:: What you are asked to do ::
Copy exactly the last part of the entries, starting from the line with "Our Impact (166, 2432)" and including the final line.

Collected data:
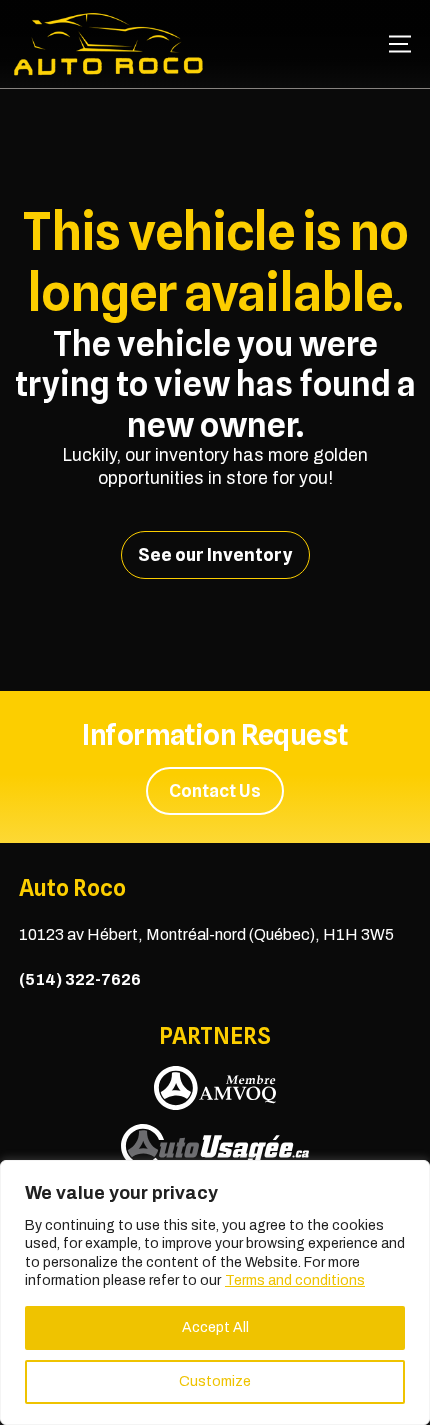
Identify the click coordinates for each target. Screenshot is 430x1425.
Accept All (215, 1327)
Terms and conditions (295, 1280)
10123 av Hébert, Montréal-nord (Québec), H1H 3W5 (206, 934)
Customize (215, 1381)
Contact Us (215, 790)
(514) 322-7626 (80, 979)
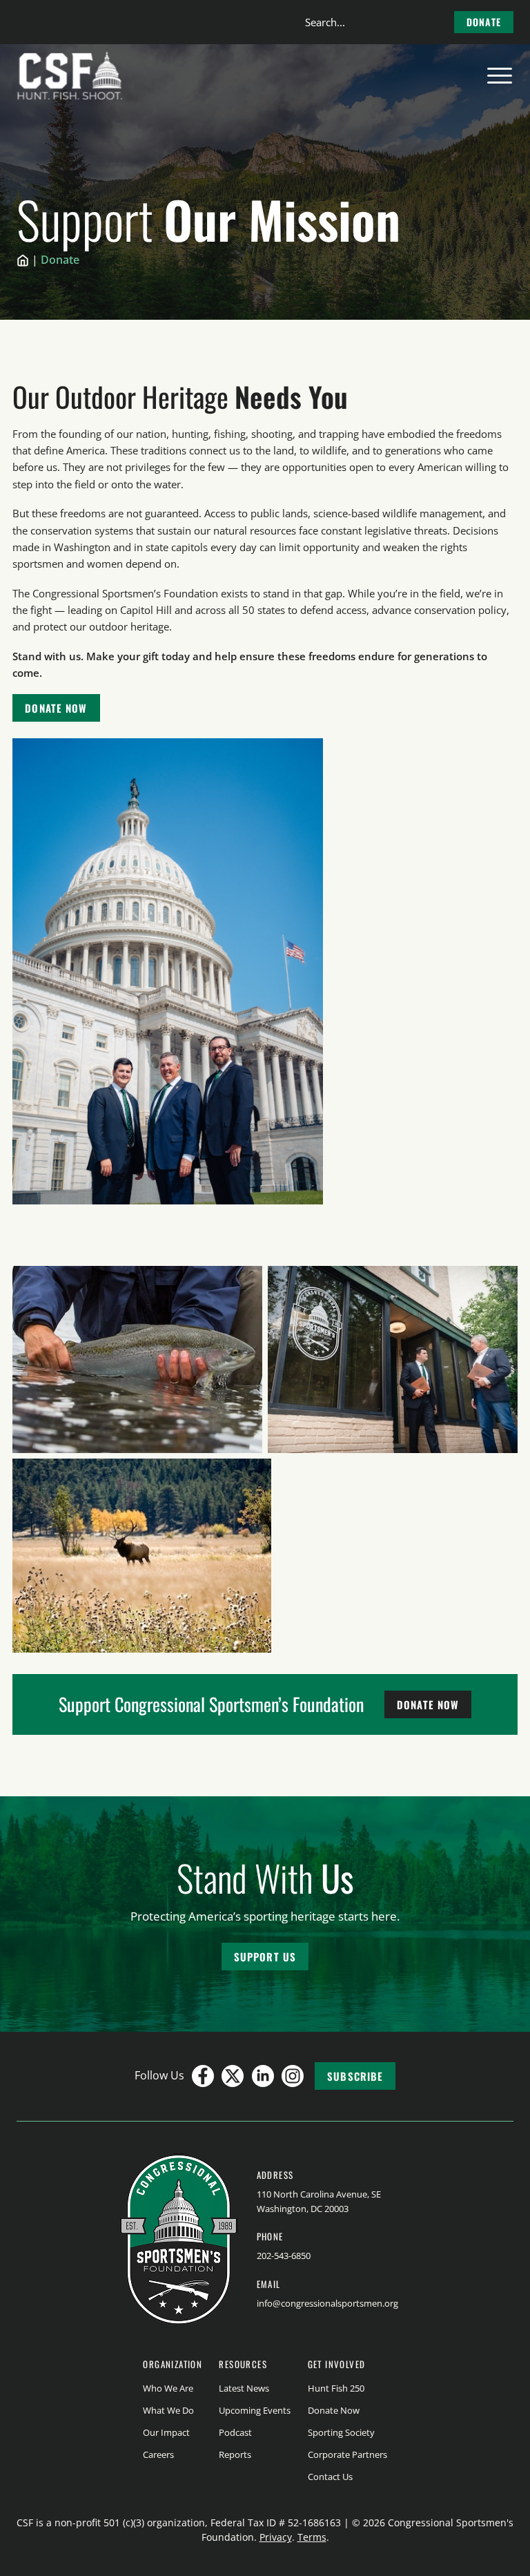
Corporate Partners (347, 2454)
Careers (158, 2454)
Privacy (275, 2537)
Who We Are (168, 2388)
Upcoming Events (255, 2410)
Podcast (235, 2432)
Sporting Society (341, 2432)
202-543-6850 (284, 2255)
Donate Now (56, 707)
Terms (311, 2537)
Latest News (244, 2388)
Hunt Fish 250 (336, 2388)
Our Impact (166, 2432)
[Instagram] (293, 2076)
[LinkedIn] (263, 2076)
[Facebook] (203, 2076)
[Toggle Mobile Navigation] (499, 76)
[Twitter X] (233, 2076)
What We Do (168, 2410)
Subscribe (355, 2076)
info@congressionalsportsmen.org (327, 2303)
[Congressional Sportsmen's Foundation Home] (70, 76)
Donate (484, 22)
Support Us (265, 1956)
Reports (235, 2454)
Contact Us (330, 2476)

:: Answer to the exercise ::
Our Impact (166, 2432)
[Instagram] (293, 2076)
[LinkedIn] (263, 2076)
[Facebook] (203, 2076)
[Toggle Mobile Navigation] (499, 76)
[Twitter X] (233, 2076)
What We Do (168, 2410)
Subscribe (355, 2076)
info@congressionalsportsmen.org (327, 2303)
[Congressional Sportsmen's Foundation Home] (70, 76)
Donate (484, 22)
Support Us (265, 1956)
Reports (235, 2454)
Contact Us (330, 2476)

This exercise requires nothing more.